EXERCISE SET:
**a.** Answer these questions from the report on the Supreme Court and GM mustard, one answer per line:
(i) Who headed the bench?
(ii) Until what date did the Centre agree not to commercially release the seeds?
(iii) How long a moratorium did Prashant Bhushan seek?
**b.** List every person named in the report on the Supreme Court and GM mustard.
**c.** Carry on the news report about the Supreme Court blocking the commercial release of GM mustard, picking up after its final paragraph.

*** Opening SUPPLIED PASSAGE ***

SC blocks commercial release of GM mustard

The Supreme Court on Friday asked the government not to commercially release genetically modified (GM) mustard crop after the latter said that it is still in the process of taking public opinion on the issue.

A bench headed by Chief Justice T S Thakur said the Centre will not commercially release the GM mustard crop till 17 October when it will hear the matter in detail.

Refuting the allegation that sowing of the seeds was being done without relevant tests, additional solicitor general Tushar Mehta assured the court that no commercial release of the seeds will be done till 17 October and views and suggestions of the public would be taken and put up before the appraisal committee before releasing them.

Counsel Prashant Bhushan, appearing for campaigner Aruna Rodrigues, alleged that the Centre is sowing the seeds in various fields and said the bio-safety dossier has to be put on website but this has not been done yet. He alleged that without doing relevant tests, they were carrying out field trials of the crop and sought a 10-year moratorium on them.

In an application filed in an ongoing case relating to GM seeds in the country, Rodrigues has sought prohibition of open field trials and commercial release of Herbicide Tolerant (HT) crops including HT Mustard Dhara Mustard Hybrid (DMH) 11 and its parent lines / variants.

*** Closing SUPPLIED PASSAGE ***
*** Opening GIVEN RECORDS ***

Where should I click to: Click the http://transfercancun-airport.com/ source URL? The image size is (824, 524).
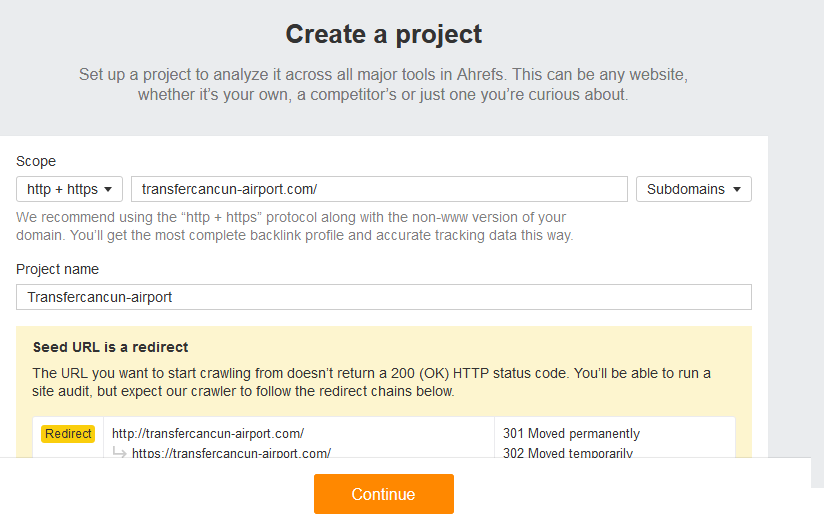click(x=208, y=434)
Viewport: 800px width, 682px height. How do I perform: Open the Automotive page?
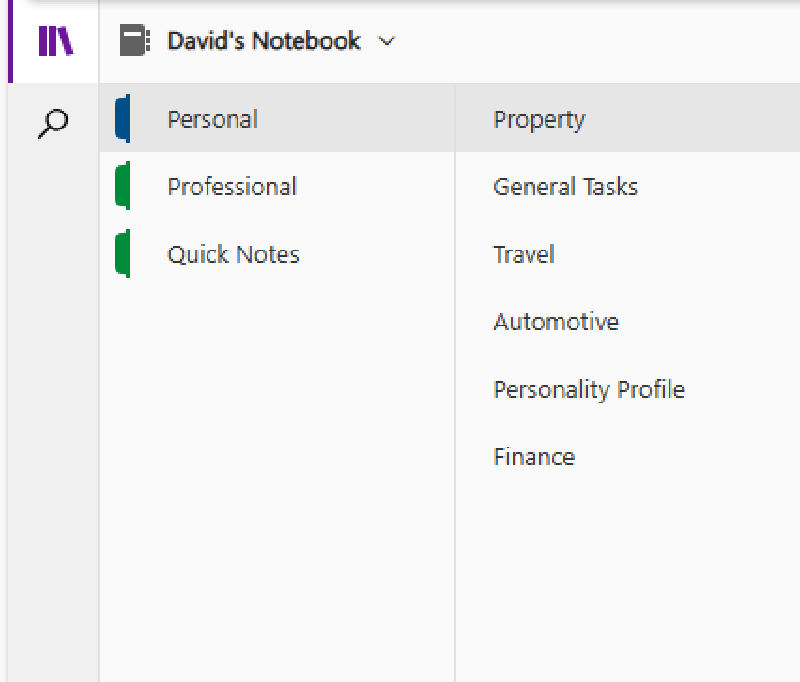556,321
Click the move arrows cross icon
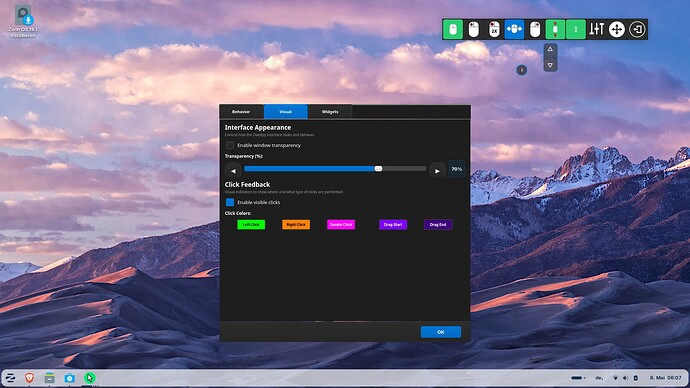Screen dimensions: 690x388 point(617,29)
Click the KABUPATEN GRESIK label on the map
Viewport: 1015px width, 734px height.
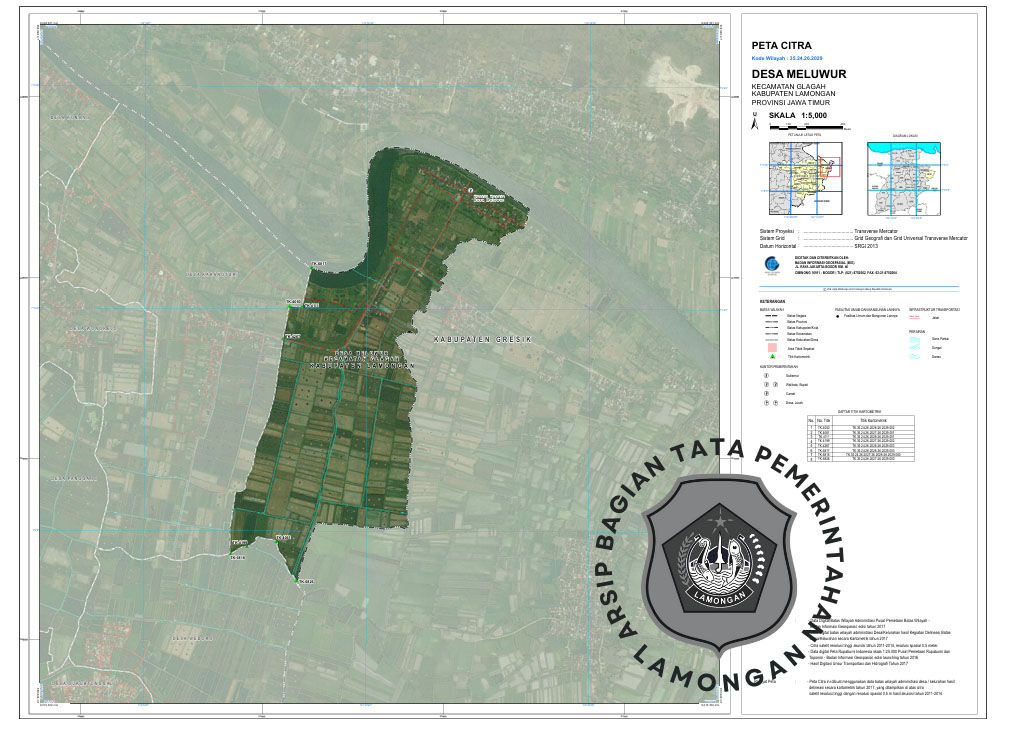pos(485,341)
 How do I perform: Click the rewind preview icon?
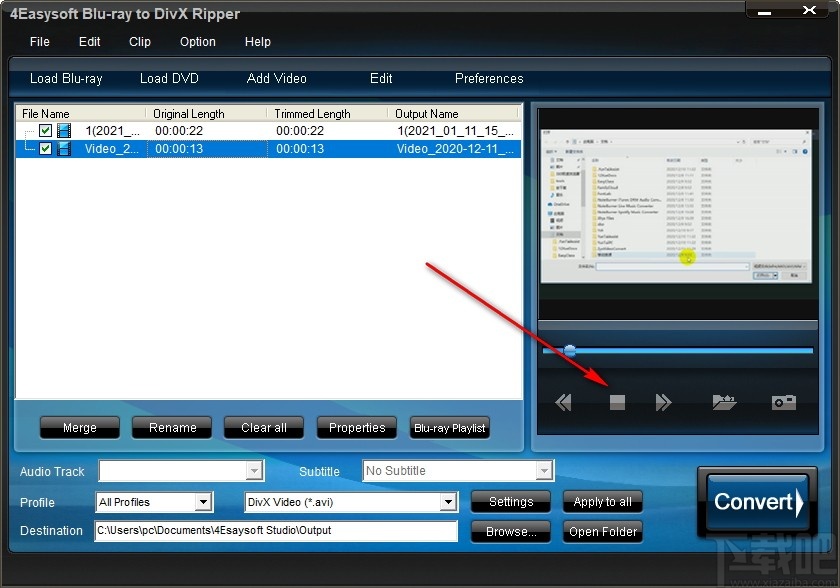563,401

*** Closing GIVEN RECORDS ***

SOLVED PROBLEMS:
**a.**
(i) Chief Justice T S Thakur
(ii) 17 October
(iii) 10 years

**b.** T S Thakur, Tushar Mehta, Prashant Bhushan, Aruna Rodrigues

**c.**
On Thursday, the environment ministry's Genetic Engineering Appraisal Committee (GEAC) sent all the comments received on bio-safety report on the environment release of GM mustard to the concern panel for further evaluation.

 ''All the comments received by the GEAC secretariat have been sent to the sub-committee for further examination. After evaluating all the comments, the sub-committee has been requested to submit their report to GEAC,'' an official statement of the ministry has said.

A technical sub-committee set up by GEAC in its report a month back had concluded that a GM mustard seed variety developed by scientists of Delhi university, was 'safe' for both human and animal health.

This is the first proposal for allowing GM food crops that has come up before the Modi government after the previous UPA government had put a moratorium on commercial cultivation of Bt brinjal in 2010. Currently, Bt cotton is the only GM crop allowed for commercial cultivation.

According to the Rodrigues, the GMO story in India has been illegal from its inception, ie the commercialisation of Bt cotton in 2002. ''The Bt brinjal episode is a test case … of fraud in that studies said to have been done were not done, oversight covertly negligent and commercial approval still given; a decision overturned by the sanity of erstwhile environment minister Jairam Ramesh,'' he said.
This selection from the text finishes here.